[In January 2003 I accompanied an expedition that was conducting a survey of river dolphins on a stretch of the Mekong River in Cambodia. The expedition was led by Isabel Beasley, who was then a PhD student specializing on Orcaella brevirostris: also known as the ‘Irrawaddy Dolphin’ this species is found in many Asian river systems and deltas. The journal I kept during the expedition will appear on this site as a continuous series of posts. This is part 13 of the series.]
When we turned into the hospital I had an extraordinarily vivid recollection of visits to upcountry Cambodian hospitals in Jan 1993. They were nothing more than jumbles of dilapidated shacks; the wards were crammed with people; the stench was unbelievable.
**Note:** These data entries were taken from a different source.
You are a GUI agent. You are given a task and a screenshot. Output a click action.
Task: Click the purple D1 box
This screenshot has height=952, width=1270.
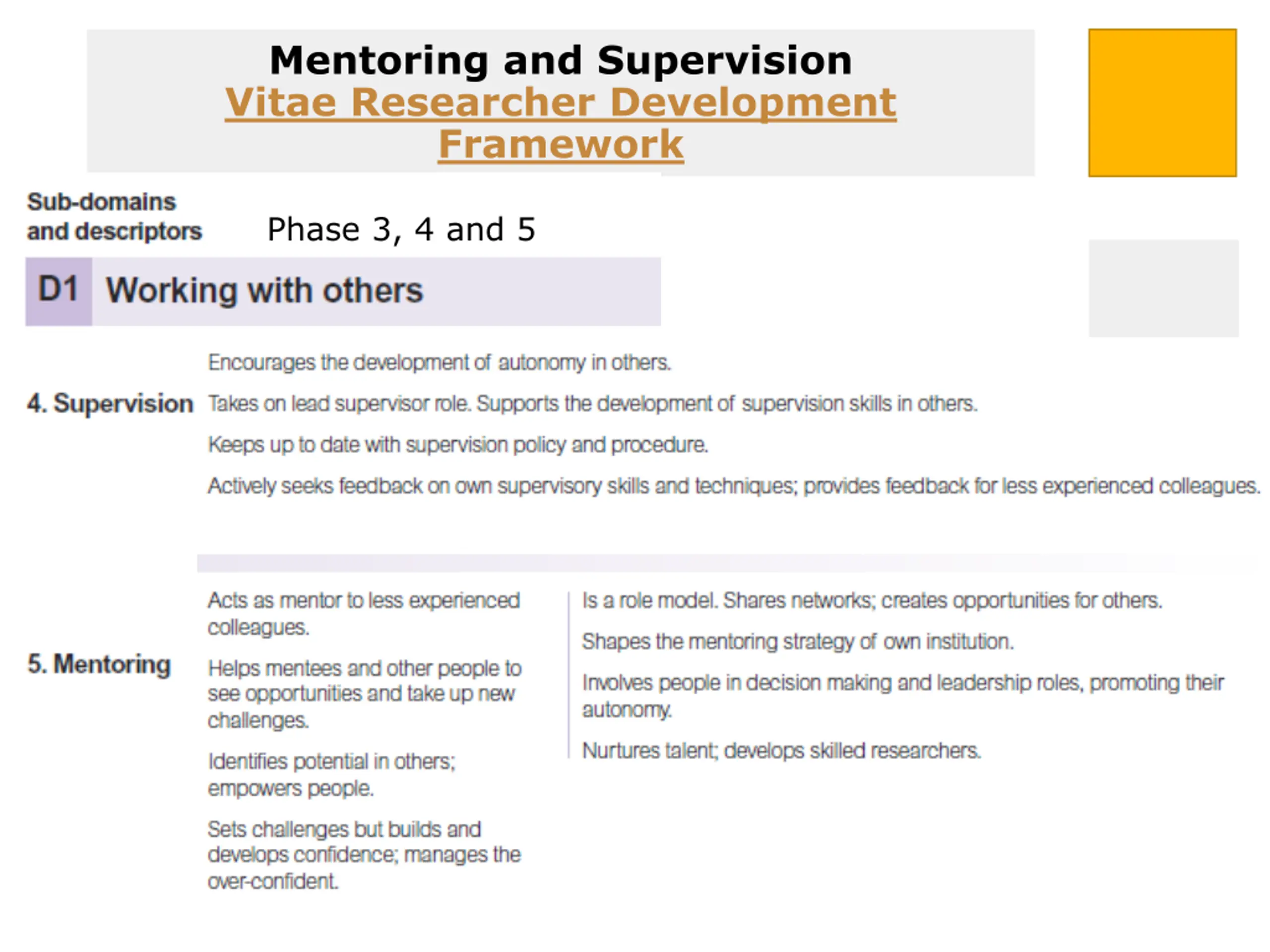(59, 291)
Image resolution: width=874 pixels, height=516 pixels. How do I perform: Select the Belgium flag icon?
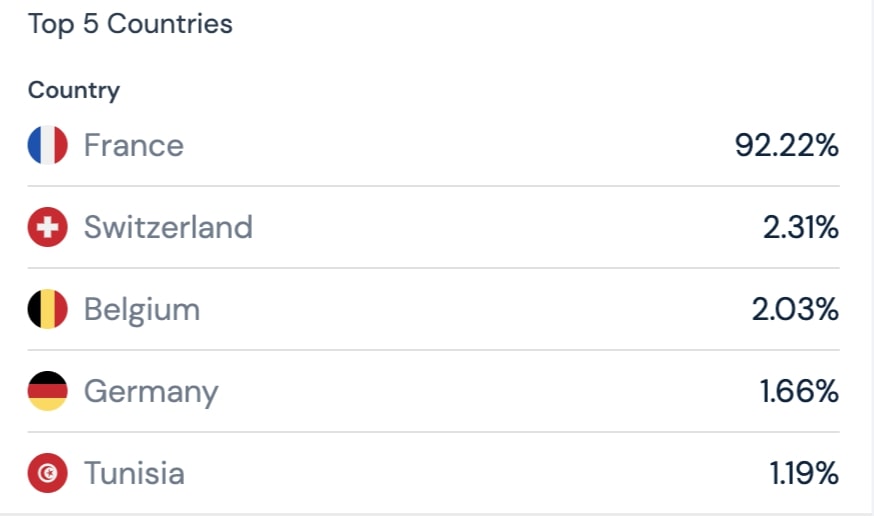47,310
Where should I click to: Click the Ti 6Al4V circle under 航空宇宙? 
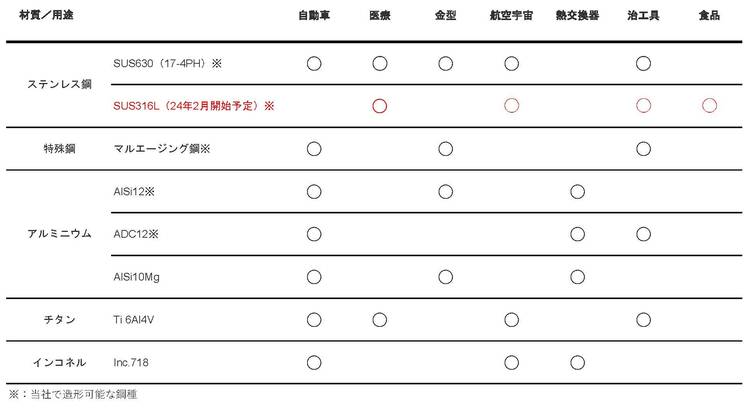(x=511, y=319)
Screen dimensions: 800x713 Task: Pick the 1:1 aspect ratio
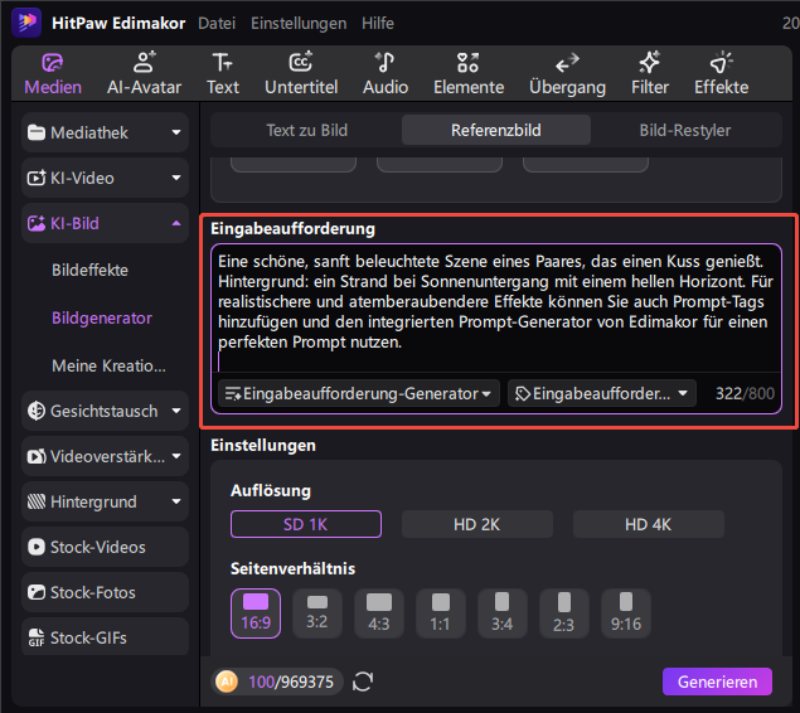click(x=440, y=613)
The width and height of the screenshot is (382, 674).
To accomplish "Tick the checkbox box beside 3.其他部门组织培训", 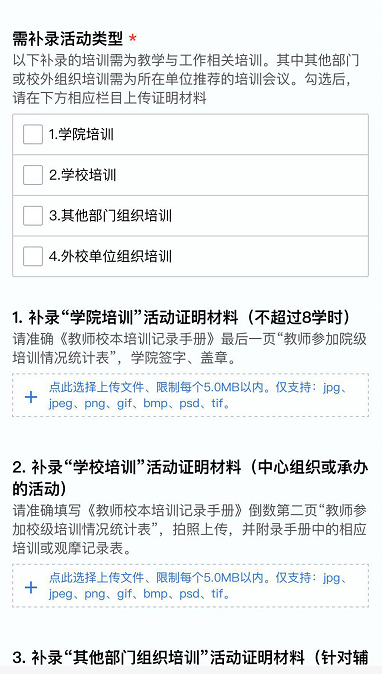I will (x=33, y=215).
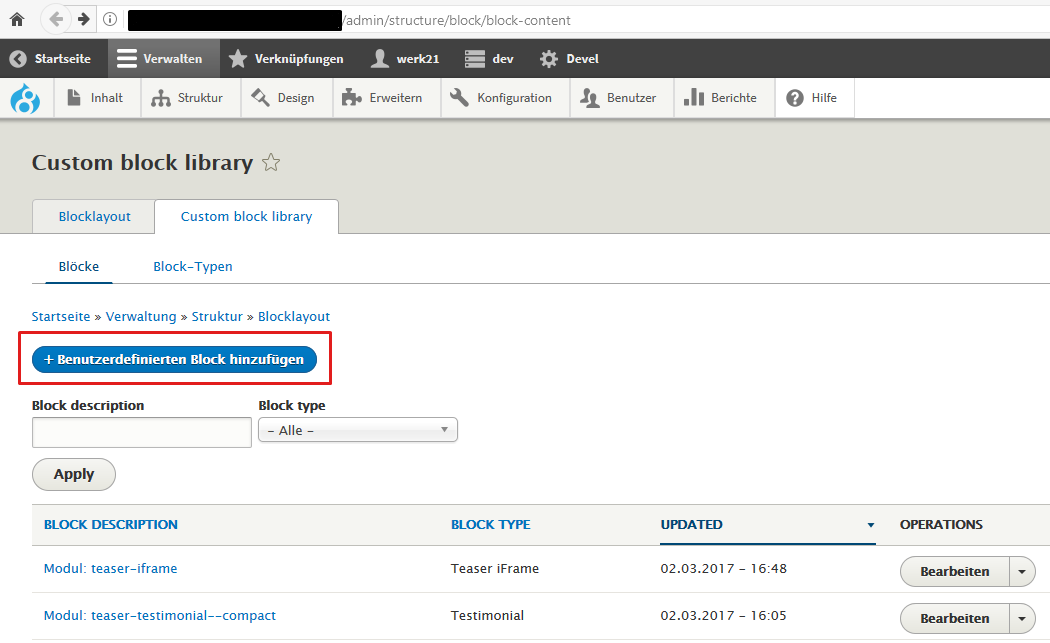Expand operations dropdown for teaser-iframe row
This screenshot has height=643, width=1050.
[x=1021, y=572]
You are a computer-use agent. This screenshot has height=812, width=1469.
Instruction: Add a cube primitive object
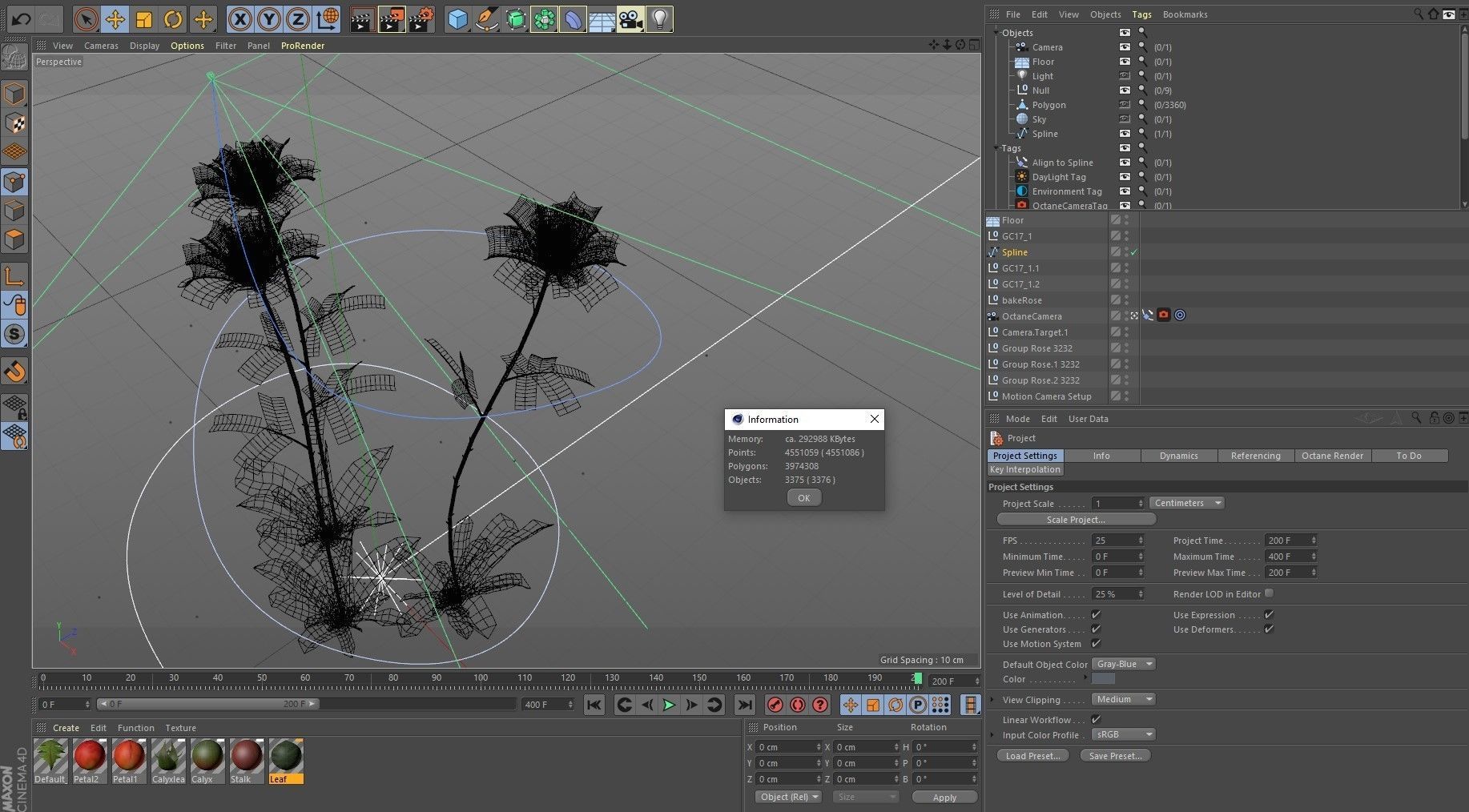pos(457,19)
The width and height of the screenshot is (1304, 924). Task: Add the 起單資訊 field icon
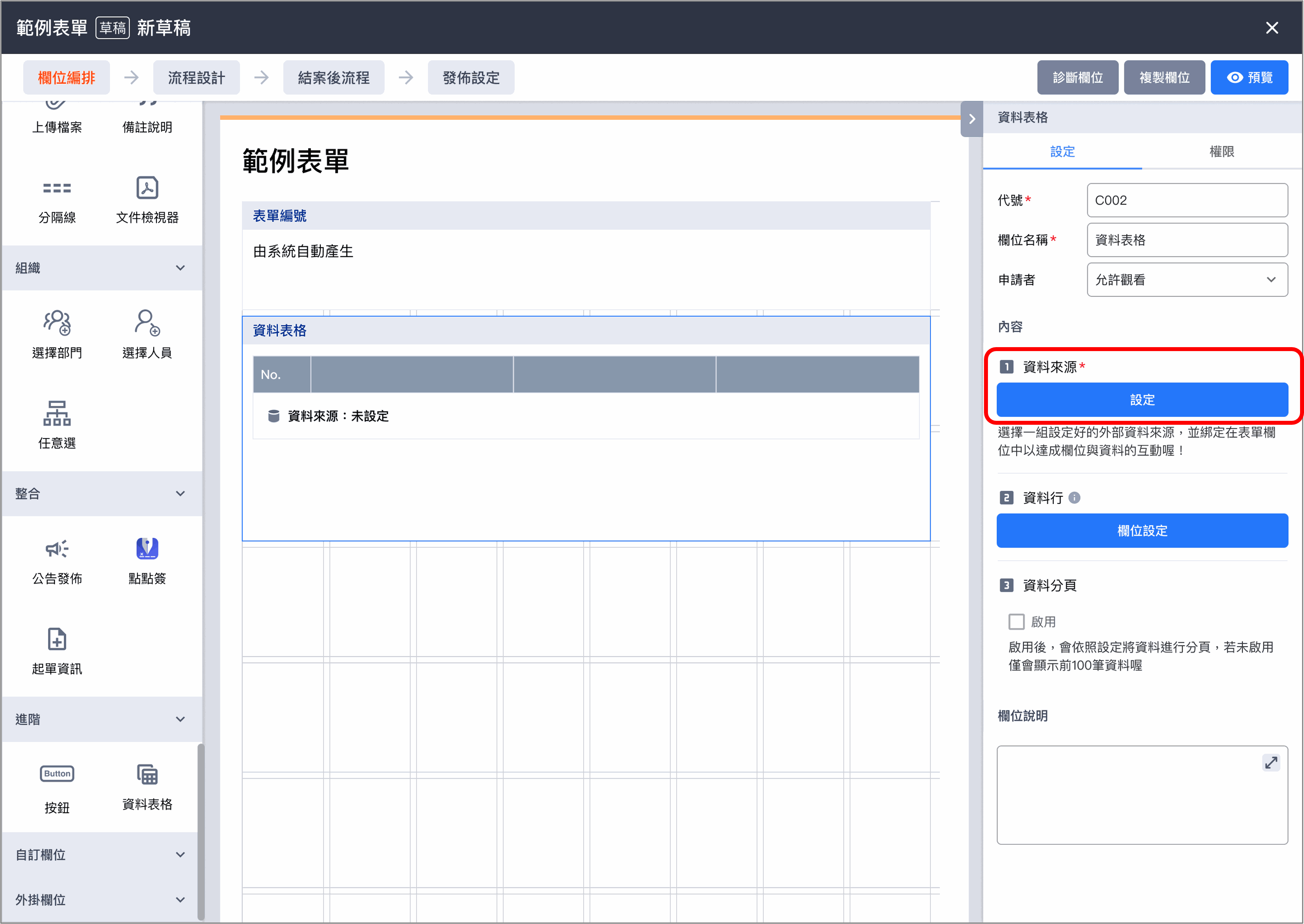[x=57, y=639]
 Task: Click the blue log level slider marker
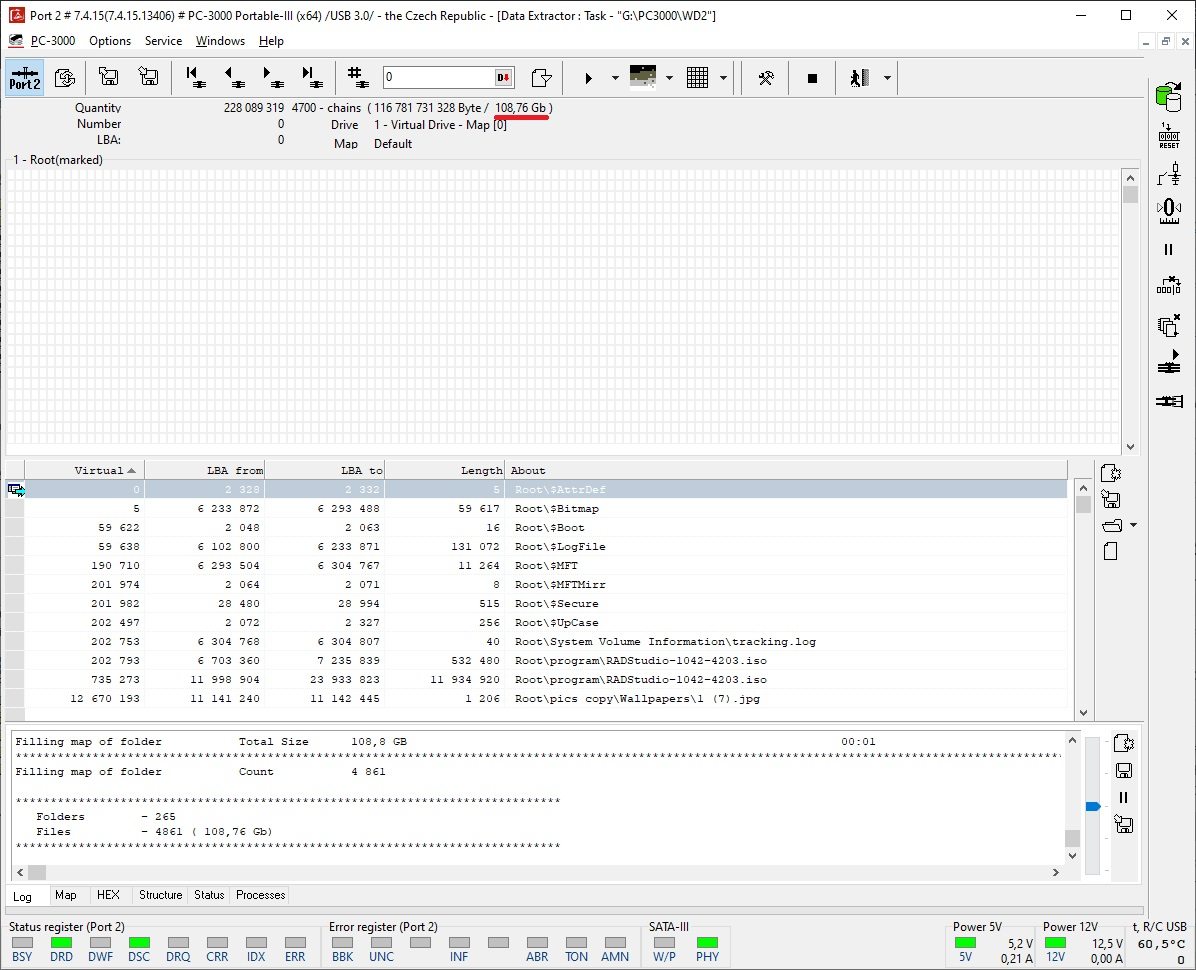click(x=1093, y=806)

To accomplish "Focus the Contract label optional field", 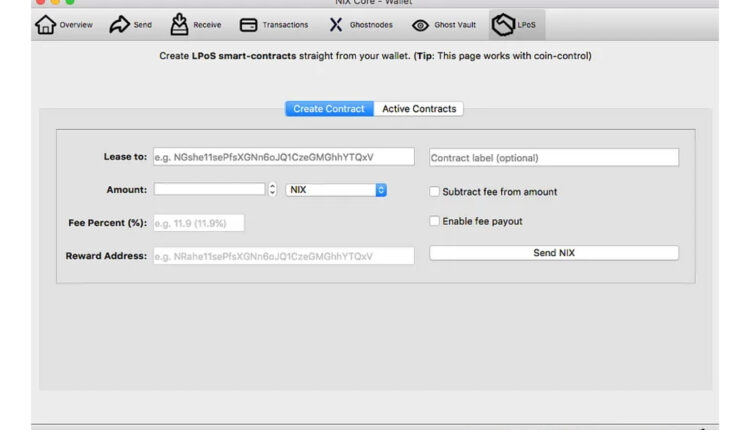I will (x=554, y=158).
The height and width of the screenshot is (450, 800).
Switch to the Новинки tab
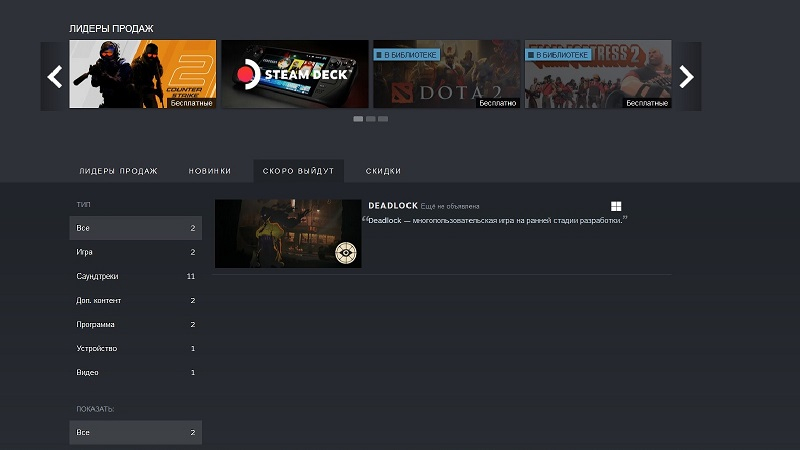[x=210, y=171]
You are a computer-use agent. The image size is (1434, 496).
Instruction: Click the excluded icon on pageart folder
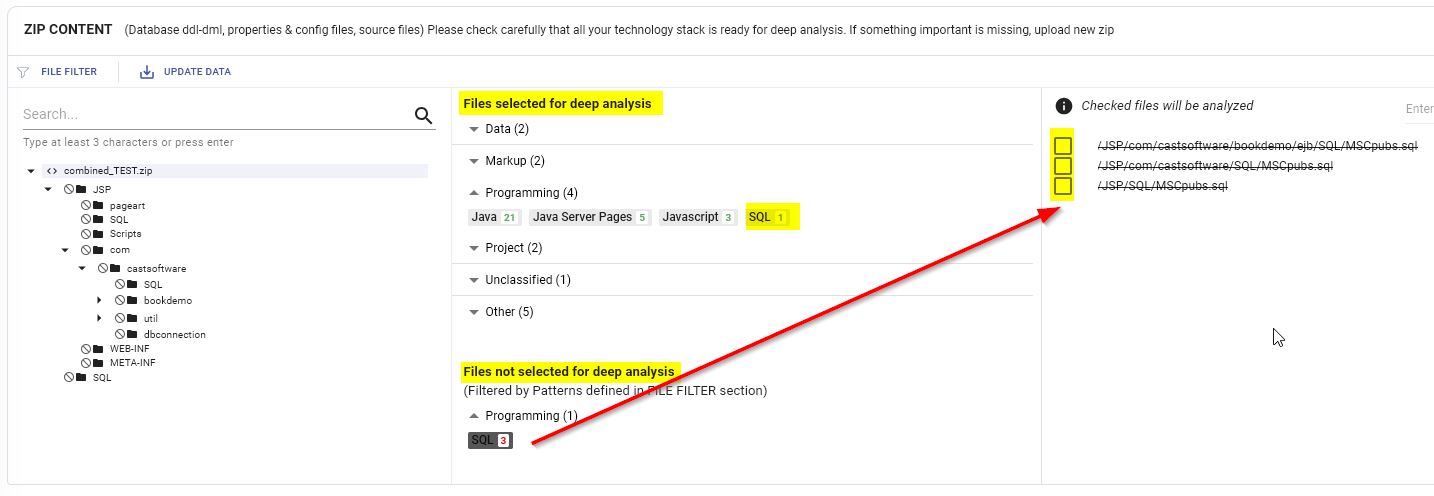pos(86,205)

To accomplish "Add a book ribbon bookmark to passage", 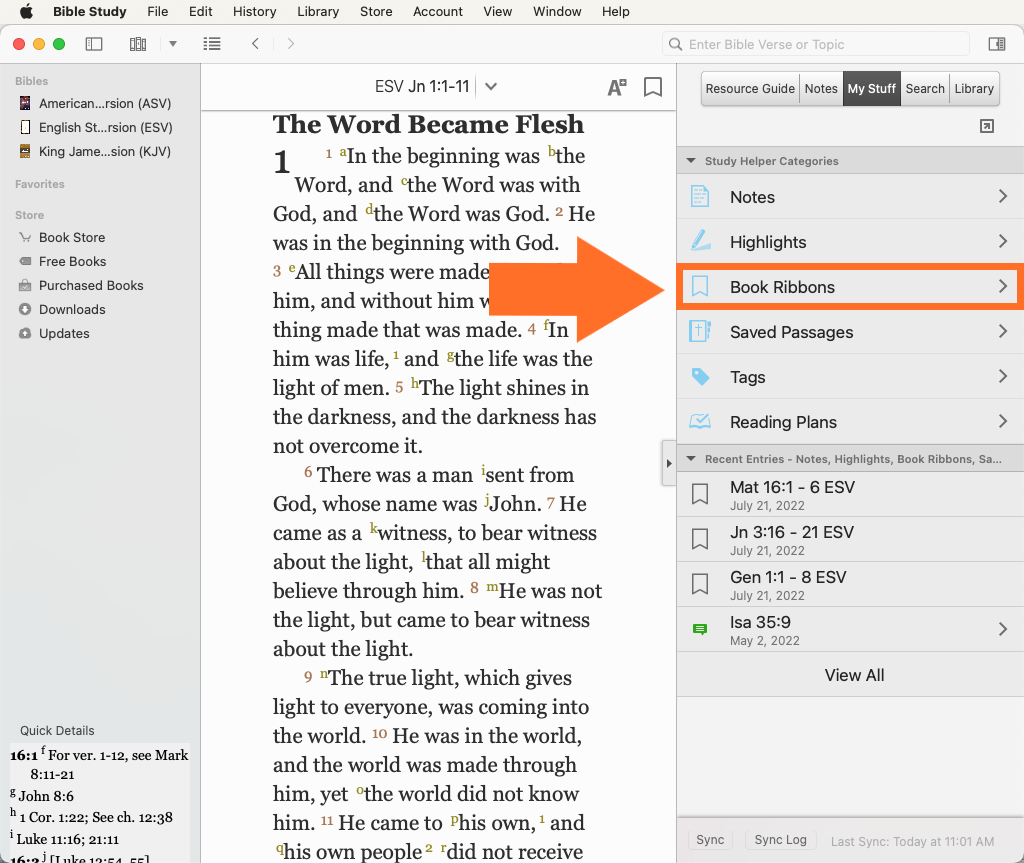I will click(653, 87).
They were like something from Inferno.
To my astonishment, the Kratie hospital was freshly painted, as bright as a new coin. It’s a cheerful provincial hospital. Compared to its Indian counterparts it looks almost First world.
The interior didn’t quite match the exterior, but it was still a great improvement on the rural hospitals of Cambodia in 1993. Patients were squirming on rather dirty-looking beds, with their families camped around them. There was only one nurse on duty and she seemed a little flustered and uncertain. She led us into an emergency ward and had a look at Isabel’s wounds. Where was the doctor? The wound on Isabel’s wrist definitely needed stitches and I couldn’t see that this nurse would be able to do the job. The doctor was away at a wedding, the nurse said. What about the other doctors? They were all at the wedding. Could they be called? The nurse wasn’t sure; she disappeared for a bit. In the meanwhile Isabel sat on the operating table, holding her wrist, obviously in great pain. Yet she was completely composed, smiling. The entire ward had crowded around the door to watch, and Isabel had a smile for everyone.
We called an American vet who lives here in Kratie. He was clearly not interested in getting involved. ‘Oh just get some stitches and get outta there.’ The problem was that there was no one to do the stitching. I told him that we were kinda hoping that he’d do it. ‘I don’t work on humans; just haven’t worked on humans much; she’ll be fine there. They’ll stitch her up.’
Various nurses wandered in and out offering bits of advice. One said that dog-inflicted wounds couldn’t be stitched; another said that the doctors weren’t going to leave the wedding to do the stitches… There was no one to translate and we couldn’t make ourselves understood. Then, at last, one of Isabel’s Cambodian colleagues arrived. Suddenly, with the circuitry of language in place, things began to move. A nurse practitioner appeared and was attested to be an expert at stitching; even the doctors left the stitching to her we were told.
Isabel was given some local anesthetic and then the nurse took out an evil-looking curved needle and some thick black gut. She thrust the needle into Isabel’s wrist as if she were trying to hook a fish – jabbing, pushing, grunting. For a moment I thought I was going to be sick, but Isabel sat through it without any fuss. Her teeth was clenched and she was muttering under her breath, but her composure remained intact through all of it. After the stitching was over she got up and walked out and even arranged a payment for nurses ($20). I thought of George Orwell’s ‘Shooting an Elephant’.
Then we went looking for a tetanus shot: this we were told, had to be administered by a private doctor. At this point, we weren’t concerned about rabies shots at all – because Isabel had been inoculated against rabies six years ago, when she was working with bats in New Zealand. The dog had also been inoculated against rabies, so that seemed to be taken care of. So it was tetanus that was the immediate concern when we looking for the private doctor’s home. Alas, he too was away at the wedding. We left a message with his family and came back to the house.